Third, it is possible that some of the respondents to the survey thought this question referred to the attempt to convince Christians to join a particular denomination. In my interactions with churchgoing Christians through the years, I’ve noticed how often people hear “different faith” and think “Presbyterian” versus “Lutheran” versus “Methodist versus “Baptist.” If this is the case, then the percentage saying it’s wrong to share one’s personal beliefs in order to get someone of a “different faith” to share the same faith may not represent a full-scale aversion to evangelism.

Still, the percentage on that question about “different faith” is striking when you compare it to previous generations, which indicates that there still is something of allergic reaction to evangelism among millennials, even if it may not be quite 47 percent.

What is going on culturally and in our churches that might lead millennials to say it’s wrong to evangelize?

Faith as Private Matter

Barna president David Kinnaman is certainly right to point out the cultural expectation against judging personal choices. After all, practicing Christian millennials were four-times as likely as Boomers and Elders to agree with the statement, “If someone disagrees with you, it means they’re judging you.”

This is a symptom of a deeper matter—the idea that faith is just a private embrace of “personal” truth. Culturally, this is the bigger challenge. It’s part of the fact/value split—the idea that religion belongs to the realm of private values (“what’s true or meaningful for me”), while science and other spheres in life belong to the realm of public truth (“what’s true for everyone”).

When faith becomes personalized in a consumer society steeped in expressive individualism, evangelism becomes controversial. The idea of converting someone to your faith sounds arrogant and closed-minded. And since one’s faith is only “true for me” but might not be a fit for everyone, then some of the main tenets of our faith get reimagined. Jesus isn’t the only way to God, but the only way to God at least for me. Surely God is going to deal graciously with people of other faiths, as long as they’re decent and sincere, right?

Absence of Hell 

In our churches and discipleship efforts, we have to consider an additional problem: Hell doesn’t seem to be on the horizon. For the churchgoing millennial, the absence of any mention or thought of hell as an eternal reality—spoken about by the apostles and warned about by Jesus—reveals a deficiency in discipleship. Do we take seriously all that Jesus says?

I realize that in the past some evangelical teaching and preaching focused on the eternal destinies to the point that the Christian life was reduced to being only about going to heaven and avoiding hell.

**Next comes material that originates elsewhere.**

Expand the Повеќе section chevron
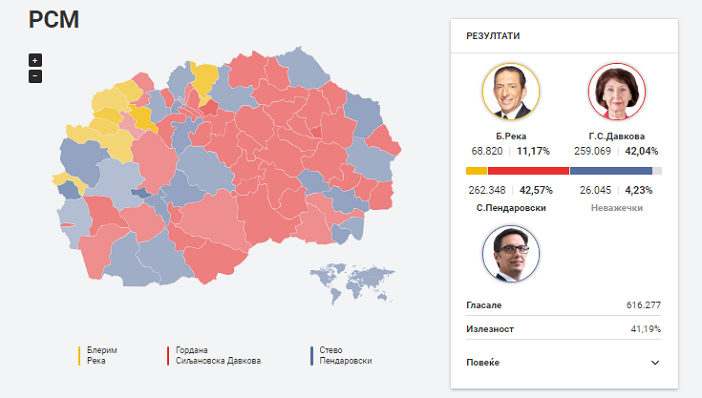 click(655, 363)
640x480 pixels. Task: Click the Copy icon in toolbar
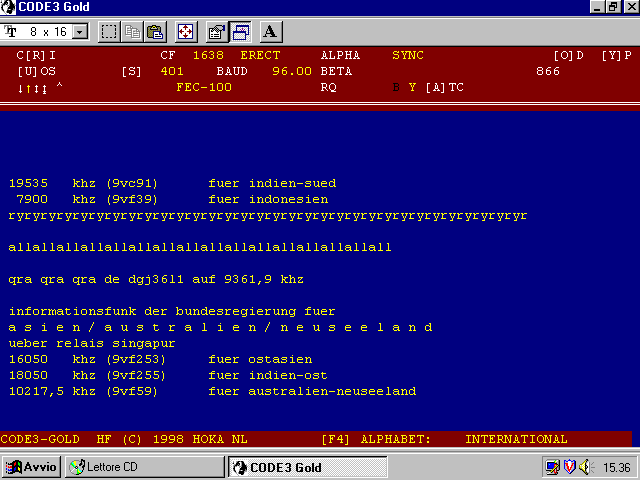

The imbalance in this regard distorted the larger Christian message and diminished Jesus’s kingdom announcement.

Still, we should shudder at churches that don’t know what it means to shudder about hell. I don’t know how you can take Jesus’s message seriously and miss that glaring and frequent aspect of his teaching. Mock “fire and brimstone preachers” all you want, but take care that in the process, you’re not mocking Jesus himself.

Questions to Ponder

As church leaders, we must ask ourselves some tough questions.

In reaction to an older generation of evangelicals that may, at times, have overemphasized the heaven/hell dichotomy, and in reaction to a more confrontational style of evangelism, is the next generation failing to take Jesus’s message about hell seriously enough?

If younger Christians no longer believe that one’s eternal destiny depends on what one does with Jesus, could that be why they less frequently issue the call to repent and believe?

When millennials say “Jesus is the best thing that could ever happen to someone” and also say it’s wrong to introduce someone else to him, aren’t they basically saying, Jesus isn’t for you? 

Have we traded a life-giving inclusivism (the gospel is for everyone and Jesus is the Savior of all the world) for a death-inducing inclusivism (it doesn’t matter what you believe as long as you’re sincere)?